Reproduce the records below exactly as shown.

→ INPUT DATA:
····················

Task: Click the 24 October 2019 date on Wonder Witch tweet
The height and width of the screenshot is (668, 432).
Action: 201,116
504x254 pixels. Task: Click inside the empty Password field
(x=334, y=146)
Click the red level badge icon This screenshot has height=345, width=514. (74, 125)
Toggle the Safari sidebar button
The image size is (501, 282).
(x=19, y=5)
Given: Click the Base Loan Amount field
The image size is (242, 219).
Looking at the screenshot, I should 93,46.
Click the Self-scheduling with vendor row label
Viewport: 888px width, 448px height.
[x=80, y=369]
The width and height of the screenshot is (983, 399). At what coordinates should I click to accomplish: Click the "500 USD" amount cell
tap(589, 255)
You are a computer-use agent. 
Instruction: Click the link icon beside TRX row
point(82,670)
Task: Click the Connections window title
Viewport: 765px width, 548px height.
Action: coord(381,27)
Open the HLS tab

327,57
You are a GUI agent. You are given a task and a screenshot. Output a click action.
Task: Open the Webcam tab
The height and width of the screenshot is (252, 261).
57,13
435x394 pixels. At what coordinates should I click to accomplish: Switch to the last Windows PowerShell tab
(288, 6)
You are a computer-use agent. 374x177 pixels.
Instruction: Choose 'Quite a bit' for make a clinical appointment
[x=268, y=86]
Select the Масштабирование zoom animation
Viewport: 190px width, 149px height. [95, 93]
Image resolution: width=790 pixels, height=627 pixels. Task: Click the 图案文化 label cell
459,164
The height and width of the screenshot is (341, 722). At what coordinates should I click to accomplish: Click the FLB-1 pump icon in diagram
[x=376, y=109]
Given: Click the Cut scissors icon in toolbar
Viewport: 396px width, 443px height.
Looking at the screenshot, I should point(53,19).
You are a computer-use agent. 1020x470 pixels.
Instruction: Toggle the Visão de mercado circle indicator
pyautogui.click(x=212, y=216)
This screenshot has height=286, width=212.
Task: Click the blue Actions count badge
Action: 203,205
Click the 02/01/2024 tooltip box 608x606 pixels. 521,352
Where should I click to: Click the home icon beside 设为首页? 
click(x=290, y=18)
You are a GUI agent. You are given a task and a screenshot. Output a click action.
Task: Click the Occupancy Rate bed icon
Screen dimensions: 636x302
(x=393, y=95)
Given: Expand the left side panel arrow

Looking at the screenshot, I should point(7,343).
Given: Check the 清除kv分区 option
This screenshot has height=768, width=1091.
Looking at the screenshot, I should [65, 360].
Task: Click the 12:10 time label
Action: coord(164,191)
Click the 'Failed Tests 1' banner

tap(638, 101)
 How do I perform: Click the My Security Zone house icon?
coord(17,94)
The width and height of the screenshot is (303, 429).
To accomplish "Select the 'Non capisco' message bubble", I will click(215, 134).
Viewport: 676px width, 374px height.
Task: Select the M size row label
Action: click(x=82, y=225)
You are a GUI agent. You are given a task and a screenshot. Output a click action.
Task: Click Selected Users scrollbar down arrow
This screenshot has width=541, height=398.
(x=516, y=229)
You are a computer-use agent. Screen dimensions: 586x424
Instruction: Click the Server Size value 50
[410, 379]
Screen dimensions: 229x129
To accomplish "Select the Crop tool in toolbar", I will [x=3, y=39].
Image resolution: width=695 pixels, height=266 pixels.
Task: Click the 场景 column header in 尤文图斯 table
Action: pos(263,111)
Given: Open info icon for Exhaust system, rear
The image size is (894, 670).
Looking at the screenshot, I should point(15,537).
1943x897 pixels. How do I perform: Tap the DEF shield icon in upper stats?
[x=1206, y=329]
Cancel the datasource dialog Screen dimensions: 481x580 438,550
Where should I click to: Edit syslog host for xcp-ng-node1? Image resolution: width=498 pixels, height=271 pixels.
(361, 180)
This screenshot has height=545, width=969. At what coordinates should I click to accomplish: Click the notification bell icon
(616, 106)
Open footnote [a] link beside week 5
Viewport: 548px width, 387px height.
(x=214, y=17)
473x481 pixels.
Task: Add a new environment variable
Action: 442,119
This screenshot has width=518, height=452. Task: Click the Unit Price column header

····················

→ RESPONSE BOX:
Task: Click the 24 October 2019 date on Wonder Witch tweet
The height and width of the screenshot is (668, 432).
Action: 201,116
504x254 pixels. Task: Click inside the empty Password field
(x=334, y=146)
Click the red level badge icon This screenshot has height=345, width=514. (74, 125)
Toggle the Safari sidebar button
The image size is (501, 282).
(x=19, y=5)
Given: Click the Base Loan Amount field
The image size is (242, 219).
Looking at the screenshot, I should 93,46.
Click the Self-scheduling with vendor row label
Viewport: 888px width, 448px height.
[x=80, y=369]
The width and height of the screenshot is (983, 399). At what coordinates should I click to accomplish: Click the "500 USD" amount cell
tap(589, 255)
You are a computer-use agent. 
Instruction: Click the link icon beside TRX row
point(82,670)
Task: Click the Connections window title
Viewport: 765px width, 548px height.
Action: coord(381,27)
Open the HLS tab

327,57
You are a GUI agent. You are given a task and a screenshot. Output a click action.
Task: Open the Webcam tab
The height and width of the screenshot is (252, 261).
57,13
435x394 pixels. At what coordinates should I click to accomplish: Switch to the last Windows PowerShell tab
(288, 6)
You are a computer-use agent. 374x177 pixels.
Instruction: Choose 'Quite a bit' for make a clinical appointment
[x=268, y=86]
Select the Масштабирование zoom animation
Viewport: 190px width, 149px height. [95, 93]
Image resolution: width=790 pixels, height=627 pixels. Task: Click the 图案文化 label cell
459,164
The height and width of the screenshot is (341, 722). At what coordinates should I click to accomplish: Click the FLB-1 pump icon in diagram
[x=376, y=109]
Given: Click the Cut scissors icon in toolbar
Viewport: 396px width, 443px height.
Looking at the screenshot, I should point(53,19).
You are a computer-use agent. 1020x470 pixels.
Instruction: Toggle the Visão de mercado circle indicator
pyautogui.click(x=212, y=216)
This screenshot has height=286, width=212.
Task: Click the blue Actions count badge
Action: 203,205
Click the 02/01/2024 tooltip box 608x606 pixels. 521,352
Where should I click to: Click the home icon beside 设为首页? 
click(x=290, y=18)
You are a GUI agent. You are given a task and a screenshot. Output a click action.
Task: Click the Occupancy Rate bed icon
Screen dimensions: 636x302
(x=393, y=95)
Given: Expand the left side panel arrow

Looking at the screenshot, I should point(7,343).
Given: Check the 清除kv分区 option
This screenshot has height=768, width=1091.
Looking at the screenshot, I should [65, 360].
Task: Click the 12:10 time label
Action: coord(164,191)
Click the 'Failed Tests 1' banner

tap(638, 101)
 How do I perform: Click the My Security Zone house icon?
coord(17,94)
The width and height of the screenshot is (303, 429).
To accomplish "Select the 'Non capisco' message bubble", I will click(215, 134).
Viewport: 676px width, 374px height.
Task: Select the M size row label
Action: click(x=82, y=225)
You are a GUI agent. You are given a task and a screenshot. Output a click action.
Task: Click Selected Users scrollbar down arrow
This screenshot has width=541, height=398.
(x=516, y=229)
You are a computer-use agent. Screen dimensions: 586x424
Instruction: Click the Server Size value 50
[410, 379]
Screen dimensions: 229x129
To accomplish "Select the Crop tool in toolbar", I will [x=3, y=39].
Image resolution: width=695 pixels, height=266 pixels.
Task: Click the 场景 column header in 尤文图斯 table
Action: pos(263,111)
Given: Open info icon for Exhaust system, rear
The image size is (894, 670).
Looking at the screenshot, I should point(15,537).
1943x897 pixels. How do I perform: Tap the DEF shield icon in upper stats?
[x=1206, y=329]
Cancel the datasource dialog Screen dimensions: 481x580 438,550
Where should I click to: Edit syslog host for xcp-ng-node1? Image resolution: width=498 pixels, height=271 pixels.
(361, 180)
This screenshot has height=545, width=969. At what coordinates should I click to accomplish: Click the notification bell icon
(616, 106)
Open footnote [a] link beside week 5
Viewport: 548px width, 387px height.
(x=214, y=17)
473x481 pixels.
Task: Add a new environment variable
Action: 442,119
This screenshot has width=518, height=452. Task: Click the Unit Price column header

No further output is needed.